During concomitant administration of nimesulide, lithemia should be carefully monitored.
• Steroidal Anti-Inflammatory Drugs (Corticosteroids):
The concomitant intake of corticosteroids causes salt and water retention, with a consequent increase in lithemia.
• Diuretics
The concomitant intake of loop diuretics and thiazides causes a reduction in the elimination of lithium with increased lithemia and risk of toxicity.
The association with osmotic diuretics, acetazolamide, amiloride and triamterene (particularly significant with amiloride and triamterene) can cause an increase in lithium excretion.
In particular, the administration of a thiazide diuretic to patients stabilized on lithium therapy causes an increase in lithemia after 3-5 days.
Minor variations in lithemia have been observed with loop diuretics (furosemide, bumetanide and ethacrynic acid), however, patients receiving this combination should be carefully monitored.
Scientific evidence suggests that if a patient on lithium treatment is to initiate diuretic therapy, the lithium dose should be reduced by 25 to 50% and lithemia measured twice a week.

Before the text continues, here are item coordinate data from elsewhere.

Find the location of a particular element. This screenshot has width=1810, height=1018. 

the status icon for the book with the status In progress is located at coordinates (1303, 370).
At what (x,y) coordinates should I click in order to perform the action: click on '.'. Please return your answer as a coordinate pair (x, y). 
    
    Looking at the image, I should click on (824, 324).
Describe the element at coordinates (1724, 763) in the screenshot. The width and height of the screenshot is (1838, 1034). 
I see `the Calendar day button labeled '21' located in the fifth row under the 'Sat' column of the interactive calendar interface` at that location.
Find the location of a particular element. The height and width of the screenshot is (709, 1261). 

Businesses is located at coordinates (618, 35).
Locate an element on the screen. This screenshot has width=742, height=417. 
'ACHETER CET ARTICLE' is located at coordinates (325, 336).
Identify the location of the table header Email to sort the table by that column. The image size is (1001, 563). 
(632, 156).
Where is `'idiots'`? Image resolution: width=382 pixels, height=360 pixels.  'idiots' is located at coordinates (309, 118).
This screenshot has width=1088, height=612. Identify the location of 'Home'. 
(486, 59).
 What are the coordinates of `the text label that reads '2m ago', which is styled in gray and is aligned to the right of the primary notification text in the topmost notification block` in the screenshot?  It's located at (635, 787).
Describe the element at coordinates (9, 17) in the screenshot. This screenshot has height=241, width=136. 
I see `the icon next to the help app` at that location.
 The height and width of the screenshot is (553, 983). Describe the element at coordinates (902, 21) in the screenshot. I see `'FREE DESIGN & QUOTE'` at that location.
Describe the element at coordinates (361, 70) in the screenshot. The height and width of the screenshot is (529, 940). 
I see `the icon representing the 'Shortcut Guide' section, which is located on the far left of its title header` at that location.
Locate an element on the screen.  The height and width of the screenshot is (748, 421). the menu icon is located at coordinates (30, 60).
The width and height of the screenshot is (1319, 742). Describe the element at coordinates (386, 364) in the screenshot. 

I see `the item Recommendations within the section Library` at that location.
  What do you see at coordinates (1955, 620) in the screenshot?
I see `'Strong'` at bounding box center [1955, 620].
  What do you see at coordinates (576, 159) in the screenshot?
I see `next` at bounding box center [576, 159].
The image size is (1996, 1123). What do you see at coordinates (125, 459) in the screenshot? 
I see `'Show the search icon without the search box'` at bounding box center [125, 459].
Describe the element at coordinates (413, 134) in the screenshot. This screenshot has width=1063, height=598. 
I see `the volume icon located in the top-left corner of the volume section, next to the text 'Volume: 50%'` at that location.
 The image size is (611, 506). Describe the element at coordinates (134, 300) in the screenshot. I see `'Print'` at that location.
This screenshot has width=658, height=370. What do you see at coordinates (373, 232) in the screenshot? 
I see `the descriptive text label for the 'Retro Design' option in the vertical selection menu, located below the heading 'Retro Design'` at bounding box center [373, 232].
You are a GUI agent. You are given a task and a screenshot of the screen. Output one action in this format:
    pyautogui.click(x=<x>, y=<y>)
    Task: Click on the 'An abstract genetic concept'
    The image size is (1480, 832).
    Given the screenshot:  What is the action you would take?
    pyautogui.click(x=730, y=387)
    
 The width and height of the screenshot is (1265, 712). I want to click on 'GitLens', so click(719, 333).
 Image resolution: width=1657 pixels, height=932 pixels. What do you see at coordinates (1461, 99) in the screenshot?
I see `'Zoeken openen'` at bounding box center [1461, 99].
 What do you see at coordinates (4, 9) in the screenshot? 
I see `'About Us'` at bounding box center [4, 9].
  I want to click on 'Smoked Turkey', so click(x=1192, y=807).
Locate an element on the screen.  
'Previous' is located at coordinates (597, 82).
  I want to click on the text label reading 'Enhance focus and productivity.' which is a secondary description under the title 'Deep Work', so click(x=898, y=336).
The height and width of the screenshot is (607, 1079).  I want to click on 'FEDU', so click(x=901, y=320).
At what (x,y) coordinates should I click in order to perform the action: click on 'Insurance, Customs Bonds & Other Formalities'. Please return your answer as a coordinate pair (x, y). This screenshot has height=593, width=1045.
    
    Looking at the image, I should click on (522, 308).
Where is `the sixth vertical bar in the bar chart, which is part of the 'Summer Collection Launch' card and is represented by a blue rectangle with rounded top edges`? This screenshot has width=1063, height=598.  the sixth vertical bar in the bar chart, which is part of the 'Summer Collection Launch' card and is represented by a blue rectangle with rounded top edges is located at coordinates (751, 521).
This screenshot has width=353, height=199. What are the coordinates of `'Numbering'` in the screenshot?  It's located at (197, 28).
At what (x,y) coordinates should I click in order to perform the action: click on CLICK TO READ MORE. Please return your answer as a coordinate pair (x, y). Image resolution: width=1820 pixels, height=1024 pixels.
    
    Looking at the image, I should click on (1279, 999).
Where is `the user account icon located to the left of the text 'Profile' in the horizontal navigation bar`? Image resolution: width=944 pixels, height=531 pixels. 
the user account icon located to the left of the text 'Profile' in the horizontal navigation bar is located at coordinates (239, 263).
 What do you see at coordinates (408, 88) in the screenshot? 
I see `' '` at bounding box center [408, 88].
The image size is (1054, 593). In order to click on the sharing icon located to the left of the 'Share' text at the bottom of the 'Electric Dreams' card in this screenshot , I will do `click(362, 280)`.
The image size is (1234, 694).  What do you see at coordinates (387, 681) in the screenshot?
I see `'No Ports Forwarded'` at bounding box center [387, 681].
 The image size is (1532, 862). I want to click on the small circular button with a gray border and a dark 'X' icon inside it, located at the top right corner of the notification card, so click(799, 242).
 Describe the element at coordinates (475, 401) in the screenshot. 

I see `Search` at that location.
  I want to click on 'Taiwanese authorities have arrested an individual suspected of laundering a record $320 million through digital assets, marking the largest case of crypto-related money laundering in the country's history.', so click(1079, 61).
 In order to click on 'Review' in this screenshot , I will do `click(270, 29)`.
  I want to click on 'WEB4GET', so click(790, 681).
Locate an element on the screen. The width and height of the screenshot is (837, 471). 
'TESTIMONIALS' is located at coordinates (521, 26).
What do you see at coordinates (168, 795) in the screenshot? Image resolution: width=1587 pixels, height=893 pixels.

Indapamide and lithium should not be used concomitantly due to possible lithium toxicity resulting from reduced renal clearance.
Potassium-sparing diuretics do not increase lithemia.
• Metoclopramide
Combination with metoclopramide causes an increased risk of extrapyramidal effects.
• Metronidazole:
The association with metronidazole causes an increase in lithemia
• Aminophylline and Mannitol:
The association with aminophylline and mannitol leads to a decrease in lithemia.
Decreased plasma concentration and increased urinary excretion of lithium have been observed following combination therapy with chlorpromazine, acetazolamide, xanthines, urea and alkalizing agents such as sodium bicarbonate.
Significant increases in coffee consumption can lead to decreases in plasma lithium concentration.
Lithium may prolong the effect of neuromuscular blockers. Therefore these drugs should be administered with caution to patients on lithium therapy.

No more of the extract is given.